§ **Given passage**
[Start of Attachment]
This can happen if, and only if, the government gives up its deficit fetishism. There is nothing in macroeconomics that stipulates an optimum level to which the fiscal deficit of the government must be reduced as a percentage of GDP. Government borrowing is always sustainable if it is used to finance investment and if the rate of return on such investment is greater than the interest rate payable. Hence, there is nothing sacrosanct about keeping the fiscal deficit at 3% of GDP. The obsessive concern of the Union ministry of finance, mirrored in the media, with the gross fiscal deficit of the Central government—as if fiscal deficits of state governments are irrelevant—is even more baffling.
Sensible economics should, in fact, focus on the revenue deficit—difference between revenue receipts (tax plus non-tax revenues) and consumption (non-investment expenditure of the government)—which measures government borrowing used to support consumption. The effective revenue deficit, which is the revenue deficit minus grants for the creation of capital assets, is an even better measure. In 2017-18, these are estimated at 1.9% and 0.7% of GDP, respectively. The primary deficit, which is the gross fiscal deficit minus interest payments, reflects whether the fiscal situation is getting better or worse, is estimated at a negligible 0.1% of GDP in 2017-18. These numbers suggest that the fiscal situation is not a cause for concern. Indeed, the gross fiscal deficit could be allowed to stretch to 3.5-3.75% of GDP, without even affecting the revenue deficit, if all the extra borrowing is used to finance investment.
[End of Attachment]
§ **Exercise 1**
In the passage on India's fiscal deficit, what share of GDP is the primary deficit estimated at for 2017-18?
§ **Exercise 2**
Write the next paragraph of the passage on fiscal deficits, picking up after its final sentence.

§ **Collected data**
[Start of Attachment]
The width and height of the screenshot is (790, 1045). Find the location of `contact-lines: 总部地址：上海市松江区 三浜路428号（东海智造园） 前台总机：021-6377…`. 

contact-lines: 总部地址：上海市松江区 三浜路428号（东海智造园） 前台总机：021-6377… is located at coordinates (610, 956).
[End of Attachment]
§ **Exercise response 1**
A negligible 0.1% of GDP.

§ **Exercise response 2**
Given the slowdown and downturn in the economy, counter-cyclical fiscal policies are essential to revive economic growth and foster employment creation. Expenditure cuts are the exact opposite of what is needed. Instead, it is necessary to increase public investment, especially in infrastructure, just as it is necessary to increase public expenditure, particularly in education and health, which is in effect an investment in people that would improve their well-being and raise their productivity. Government deficits are better managed by increasing revenues for which there is ample scope just by improving tax compliance. Our direct tax rates are among the lowest in world. So are direct tax-GDP ratios. It is time to remove exemptions and deductions. GST is a step in the right direction for indirect taxes. But it is essential to reduce its multiplicity of rates and complexity in administration.
The irony of the situation is striking. The political compulsions of the government and the economic priorities of the people require much the same things from the Union budget. Yet, fiscal conservatism and economy orthodoxy might prevent this, even in a year with so many elections on the horizon.
Deepak Nayyar is emeritus professor of economics, Jawaharlal Nehru University, New Delhi. He served as chief economic adviser, government of India, from 1989-91, and as vice-chancellor, University of Delhi, from 2000-05.